Home is where the love is.
Is it under a warm and comfy blanket snuggled with your significant other or maybe a favorite cat?
Does it feel like home when the grandkids come over, you bake goodies, they share stories about their day, and you are whisked away together?
Maybe you find home in that room with the perfect view as you sit in your favorite chair, sipping tea and looking out the window at your lively birdhouse.
Whatever home is to you, it makes you feel good inside. As you look back over time at the different places you have owned, rented and lived in, they probably all evoked some pleasure.
That’s because home truly is where your heart is. Your heart is love.
Home is also the place where your loved ones come to you, and it is where one day you will no longer be. Then they will come to that place, go through your things, and decide who gets what and why. And as they feel your absence, they’ll realize that it’s not the four walls or the knick knacks that defined your home; it’s the heart that lived there and the love they experienced. You can make that eventual day an easier one for your family while creating joy in the present by giving now what will someday be theirs. You don’t have to wait to give away those things that hold the most emotional value — like the mixer you used to make cookies with the kids and then the grandkids. Or that certain pendant that you wanted your daughter to wear and then pass down to her girls. Or even your money. If you have enough financial assets to get you through, why not consider distributing some of the extra now when you can see it being used and enjoyed?
Whatever you plan to leave behind, the more planning you can do now, the easier it will be on the ones who remain behind.
Some advance planning and giving strategies might include:
An Estate Plan: This usually includes several documents to handle the financial, medical and legal aspects of all your “stuff,” and it can include your will, financial trusts, a living will, and financial and medical powers of attorney. If you don’t have these documents, or haven’t updated them in a while, talk to your financial planner and get some advice now.
A Planned Giving Strategy: Planned giving allows you to create a personal financial legacy by giving money to people, nonprofits or other organizations that are important to you.
Simple Gifts: For simple cash gifts, you can do this through your regular will.
Legacy Gifts: You can also plan to give retirement accounts, real estate and other financial assets to an organization and even designate that it be used for a particular purpose. For example, you may want to leave some money to your alma mater to establish a scholarship in your name.

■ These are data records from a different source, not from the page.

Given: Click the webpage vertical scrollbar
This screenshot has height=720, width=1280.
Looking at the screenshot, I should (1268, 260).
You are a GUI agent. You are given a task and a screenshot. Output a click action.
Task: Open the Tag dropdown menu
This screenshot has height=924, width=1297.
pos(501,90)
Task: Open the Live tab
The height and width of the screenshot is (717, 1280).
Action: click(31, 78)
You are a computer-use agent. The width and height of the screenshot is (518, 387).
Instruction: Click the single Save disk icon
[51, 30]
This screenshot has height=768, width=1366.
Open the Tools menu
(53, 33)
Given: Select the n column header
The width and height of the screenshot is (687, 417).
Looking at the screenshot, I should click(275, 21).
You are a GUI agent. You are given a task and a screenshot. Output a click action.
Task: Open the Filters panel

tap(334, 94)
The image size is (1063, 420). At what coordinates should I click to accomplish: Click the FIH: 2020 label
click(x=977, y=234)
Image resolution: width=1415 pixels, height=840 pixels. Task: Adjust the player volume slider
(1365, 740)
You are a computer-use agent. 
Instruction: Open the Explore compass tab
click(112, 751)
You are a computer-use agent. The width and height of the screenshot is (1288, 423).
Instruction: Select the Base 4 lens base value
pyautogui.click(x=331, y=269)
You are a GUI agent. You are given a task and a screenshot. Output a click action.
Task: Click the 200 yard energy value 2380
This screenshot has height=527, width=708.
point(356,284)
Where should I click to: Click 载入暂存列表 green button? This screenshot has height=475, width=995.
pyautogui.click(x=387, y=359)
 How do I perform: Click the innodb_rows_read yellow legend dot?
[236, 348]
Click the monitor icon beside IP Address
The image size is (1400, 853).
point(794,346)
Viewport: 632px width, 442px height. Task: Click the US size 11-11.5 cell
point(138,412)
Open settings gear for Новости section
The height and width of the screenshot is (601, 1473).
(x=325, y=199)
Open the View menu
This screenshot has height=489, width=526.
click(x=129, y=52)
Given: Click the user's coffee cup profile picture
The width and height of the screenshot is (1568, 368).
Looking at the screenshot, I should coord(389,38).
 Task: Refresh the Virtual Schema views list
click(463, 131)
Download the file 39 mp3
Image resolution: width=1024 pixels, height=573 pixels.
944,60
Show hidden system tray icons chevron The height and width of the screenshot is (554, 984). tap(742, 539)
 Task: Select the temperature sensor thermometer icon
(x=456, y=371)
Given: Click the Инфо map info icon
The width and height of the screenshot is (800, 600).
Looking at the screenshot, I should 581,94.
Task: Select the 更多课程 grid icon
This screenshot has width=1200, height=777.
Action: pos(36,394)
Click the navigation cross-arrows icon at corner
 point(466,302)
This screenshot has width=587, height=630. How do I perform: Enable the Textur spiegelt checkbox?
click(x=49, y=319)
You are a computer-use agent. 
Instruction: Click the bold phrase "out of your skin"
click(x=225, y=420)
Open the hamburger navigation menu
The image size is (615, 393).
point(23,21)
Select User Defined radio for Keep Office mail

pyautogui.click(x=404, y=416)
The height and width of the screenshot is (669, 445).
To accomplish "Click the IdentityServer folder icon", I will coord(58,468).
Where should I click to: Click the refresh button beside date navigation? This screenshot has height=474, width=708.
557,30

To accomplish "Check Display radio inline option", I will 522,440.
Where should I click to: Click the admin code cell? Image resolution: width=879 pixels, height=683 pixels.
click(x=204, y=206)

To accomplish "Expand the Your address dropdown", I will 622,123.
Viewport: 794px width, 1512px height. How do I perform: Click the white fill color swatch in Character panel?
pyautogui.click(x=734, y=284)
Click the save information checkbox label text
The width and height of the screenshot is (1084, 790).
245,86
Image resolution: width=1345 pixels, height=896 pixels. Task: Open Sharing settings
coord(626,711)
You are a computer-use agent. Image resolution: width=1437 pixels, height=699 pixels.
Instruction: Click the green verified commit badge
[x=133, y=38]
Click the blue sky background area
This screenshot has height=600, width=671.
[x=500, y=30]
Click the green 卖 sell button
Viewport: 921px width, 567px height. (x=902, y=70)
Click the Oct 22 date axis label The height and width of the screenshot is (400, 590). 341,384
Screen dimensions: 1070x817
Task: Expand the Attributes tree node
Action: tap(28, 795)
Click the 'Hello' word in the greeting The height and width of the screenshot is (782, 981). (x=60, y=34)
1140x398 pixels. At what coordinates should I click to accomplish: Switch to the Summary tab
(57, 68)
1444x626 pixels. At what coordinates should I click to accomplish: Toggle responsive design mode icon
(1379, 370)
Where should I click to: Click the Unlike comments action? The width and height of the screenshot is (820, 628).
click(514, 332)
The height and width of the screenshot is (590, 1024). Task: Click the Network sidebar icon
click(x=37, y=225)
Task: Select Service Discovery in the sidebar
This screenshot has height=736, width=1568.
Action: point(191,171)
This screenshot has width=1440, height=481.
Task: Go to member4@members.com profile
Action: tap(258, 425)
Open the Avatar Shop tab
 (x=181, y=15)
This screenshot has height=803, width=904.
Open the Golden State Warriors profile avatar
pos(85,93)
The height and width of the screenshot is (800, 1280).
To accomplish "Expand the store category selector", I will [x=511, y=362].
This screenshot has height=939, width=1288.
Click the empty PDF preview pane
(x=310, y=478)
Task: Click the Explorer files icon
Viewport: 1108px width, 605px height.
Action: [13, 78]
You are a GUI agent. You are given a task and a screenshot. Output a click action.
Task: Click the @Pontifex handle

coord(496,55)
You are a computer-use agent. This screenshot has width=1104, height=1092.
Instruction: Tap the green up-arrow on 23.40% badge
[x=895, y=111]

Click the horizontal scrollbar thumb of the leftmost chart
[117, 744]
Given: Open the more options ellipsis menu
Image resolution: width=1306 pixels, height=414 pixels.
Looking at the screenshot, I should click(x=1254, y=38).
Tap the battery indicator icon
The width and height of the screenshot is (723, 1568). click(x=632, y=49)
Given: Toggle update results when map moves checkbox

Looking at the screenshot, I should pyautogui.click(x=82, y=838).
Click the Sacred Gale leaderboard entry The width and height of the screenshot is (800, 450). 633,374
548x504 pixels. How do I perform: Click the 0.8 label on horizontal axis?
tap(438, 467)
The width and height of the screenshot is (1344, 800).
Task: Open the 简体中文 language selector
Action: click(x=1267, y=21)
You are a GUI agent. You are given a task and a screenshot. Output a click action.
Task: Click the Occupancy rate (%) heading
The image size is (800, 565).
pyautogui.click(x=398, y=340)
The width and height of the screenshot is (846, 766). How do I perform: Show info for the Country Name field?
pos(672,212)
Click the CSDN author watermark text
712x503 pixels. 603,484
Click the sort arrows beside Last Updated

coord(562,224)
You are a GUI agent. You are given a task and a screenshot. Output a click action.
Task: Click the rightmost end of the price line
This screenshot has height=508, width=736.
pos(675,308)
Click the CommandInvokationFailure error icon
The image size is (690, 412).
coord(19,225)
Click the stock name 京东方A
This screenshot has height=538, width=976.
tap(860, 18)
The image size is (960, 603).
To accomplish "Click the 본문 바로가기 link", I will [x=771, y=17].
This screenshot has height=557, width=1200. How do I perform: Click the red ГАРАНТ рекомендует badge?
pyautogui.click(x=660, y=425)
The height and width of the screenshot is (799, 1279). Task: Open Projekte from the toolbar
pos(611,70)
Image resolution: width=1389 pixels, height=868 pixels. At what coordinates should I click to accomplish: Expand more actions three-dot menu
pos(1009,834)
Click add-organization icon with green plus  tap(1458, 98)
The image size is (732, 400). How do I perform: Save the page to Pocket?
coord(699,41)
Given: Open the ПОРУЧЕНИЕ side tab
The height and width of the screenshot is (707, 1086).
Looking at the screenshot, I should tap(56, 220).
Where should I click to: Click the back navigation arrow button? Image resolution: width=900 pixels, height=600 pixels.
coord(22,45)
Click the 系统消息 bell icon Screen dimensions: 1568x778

Life insurance: If your health qualifies you for it, is also a useful part of a planned giving strategy, and it can allow you to pass on money to your heirs with important tax advantages.
Bequeathing Valuable Possessions: This would include those special pieces of art or jewelry or maybe even clothes or furniture that you’d like to distribute to certain people. After you’ve decided how, what and when to give, sit down and plan a dinner and invite the kids and maybe even the grandkids over. Share your thoughts on how you will distribute your wealth both now and after you die. This can be a wonderful way to share special memories and pass along important family traditions at a happy time, rather than one filled with grief at your passing.
Now may be the time for you to pass on the things that you used with the recipient, like the chessboard spent hours bent over together or the family recipe book from Great Grandma. Create new memories now, at a time when you can both enjoy them.
The best part of giving away some of your things while you’re still around is that you get to see the faces of the recipients and know how much it means to them. You get to add that memory to your own and write a little bit more of your story together. You get to make your home just a bit sweeter and more filled with love. Later, when you have moved on, dealing with the rest of your things will be easier for them having had this experience.
There won’t be fighting over those special memories.
There won’t be hurt feelings about misunderstood intentions.
There will be peace and understanding.
In the end there will be sweet memories that everyone can share about your times together when your four walls held the heart of your home.
As they gather together, remembering everything you shared, your house will once more become the home they all knew and loved.